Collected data
● ● ● ●

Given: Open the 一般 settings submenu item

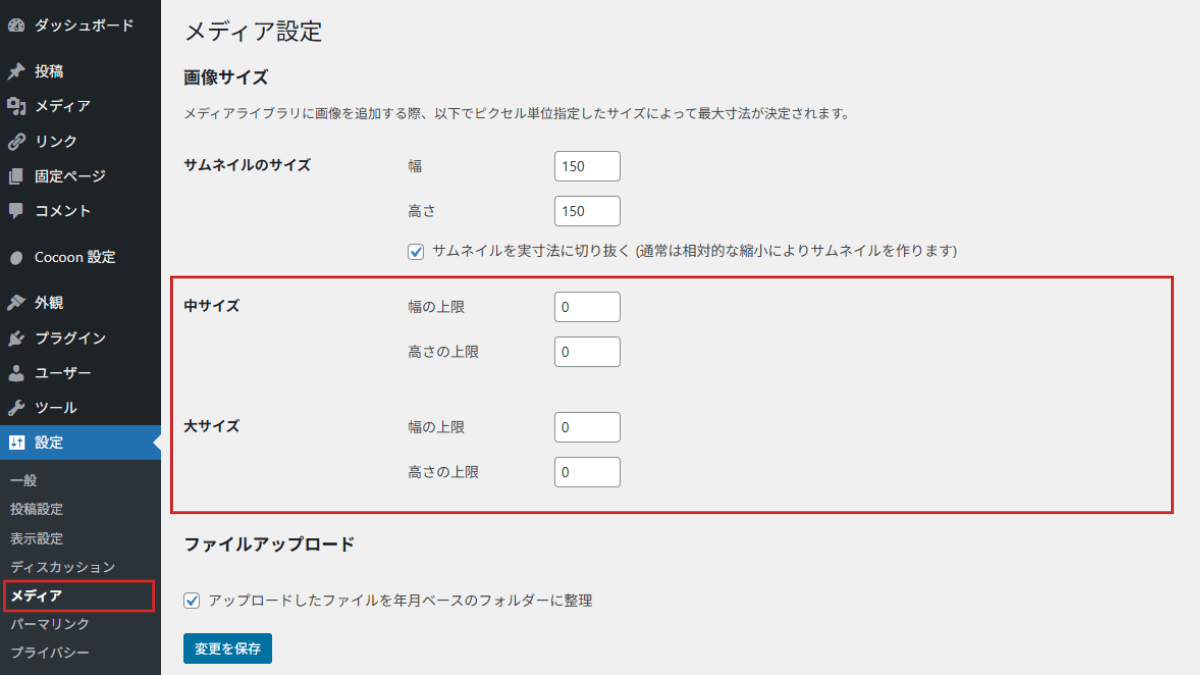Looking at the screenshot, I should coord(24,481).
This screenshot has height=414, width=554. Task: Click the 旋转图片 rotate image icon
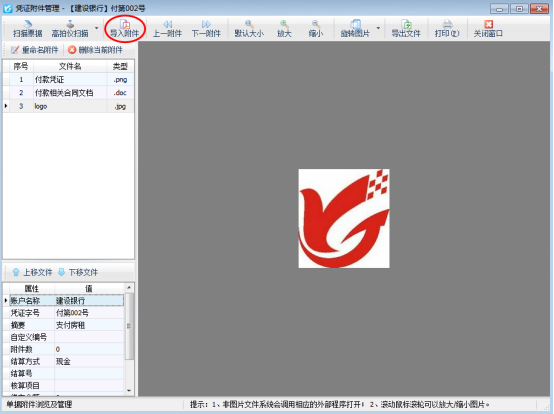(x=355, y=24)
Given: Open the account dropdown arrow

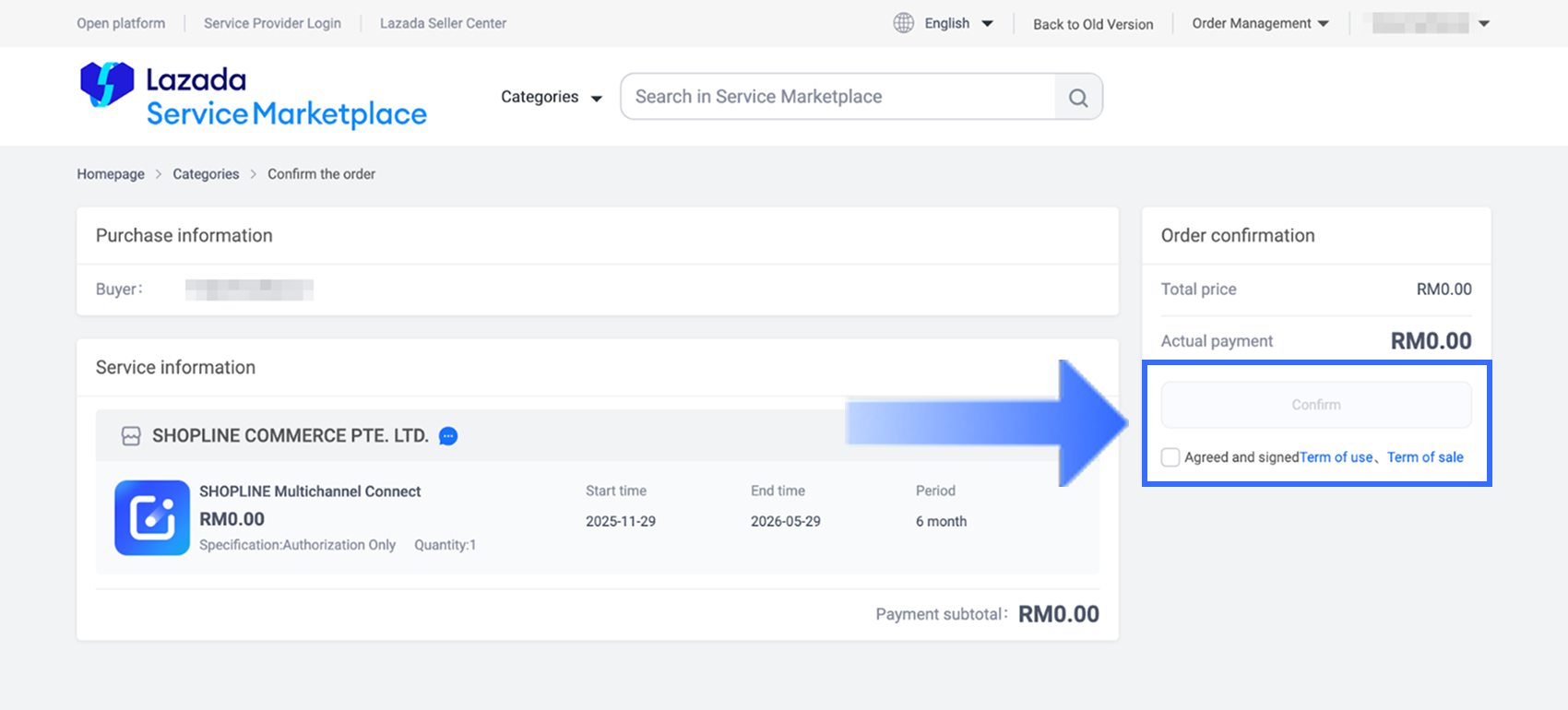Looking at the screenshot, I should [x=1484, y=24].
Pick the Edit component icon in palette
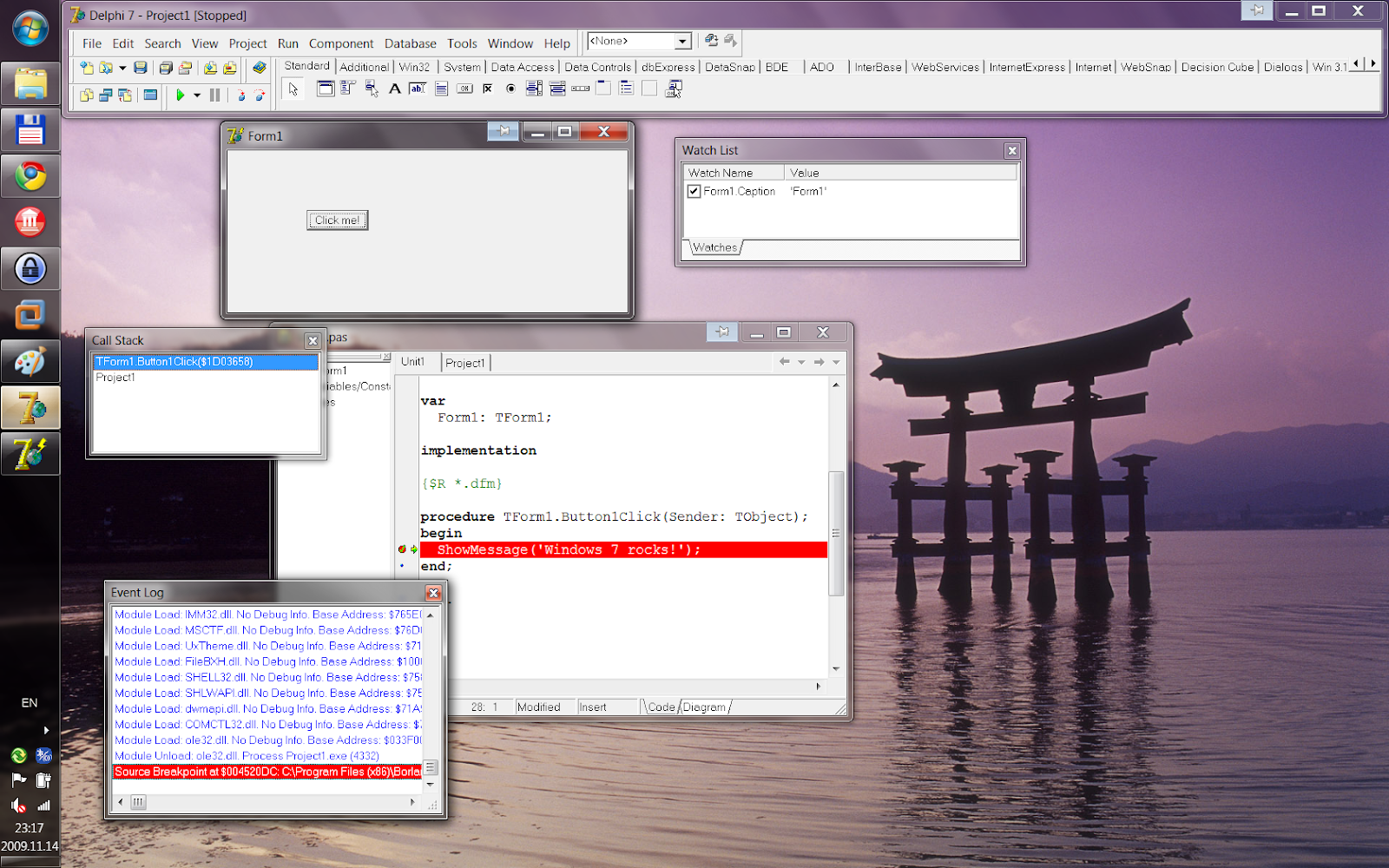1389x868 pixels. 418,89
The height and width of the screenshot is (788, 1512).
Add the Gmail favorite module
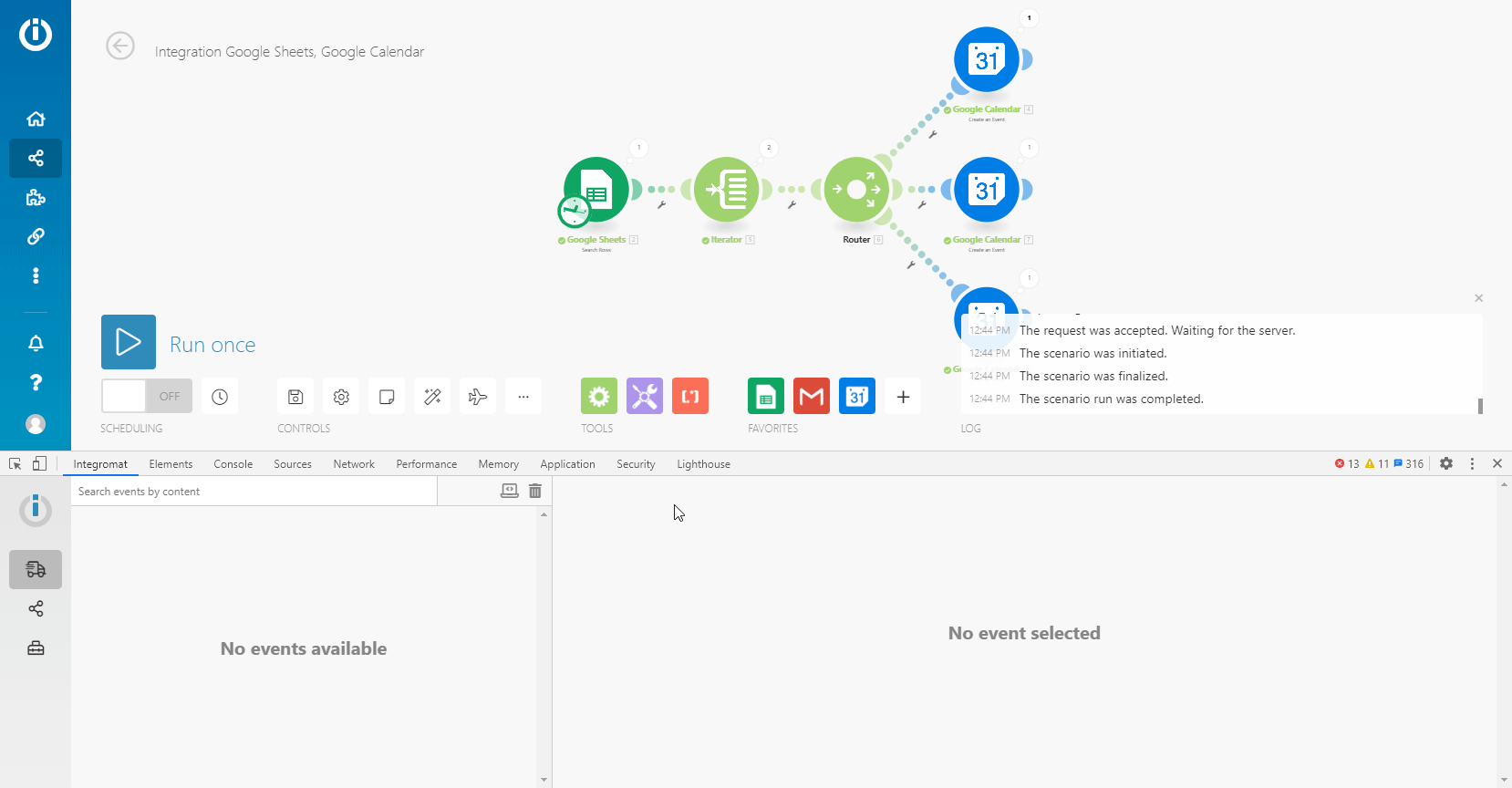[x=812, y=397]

● ● ● ●

▶ **What to do**: Without the pictures, restate all the entries above exactly.

▶ **Task solution**:
Given: Open the 一般 settings submenu item

Looking at the screenshot, I should coord(24,481).
This screenshot has height=414, width=554. Task: Click the 旋转图片 rotate image icon
(x=355, y=24)
Given: Open the account dropdown arrow

Looking at the screenshot, I should [x=1484, y=24].
Pick the Edit component icon in palette
1389x868 pixels. 418,89
The height and width of the screenshot is (788, 1512).
Add the Gmail favorite module
[x=812, y=397]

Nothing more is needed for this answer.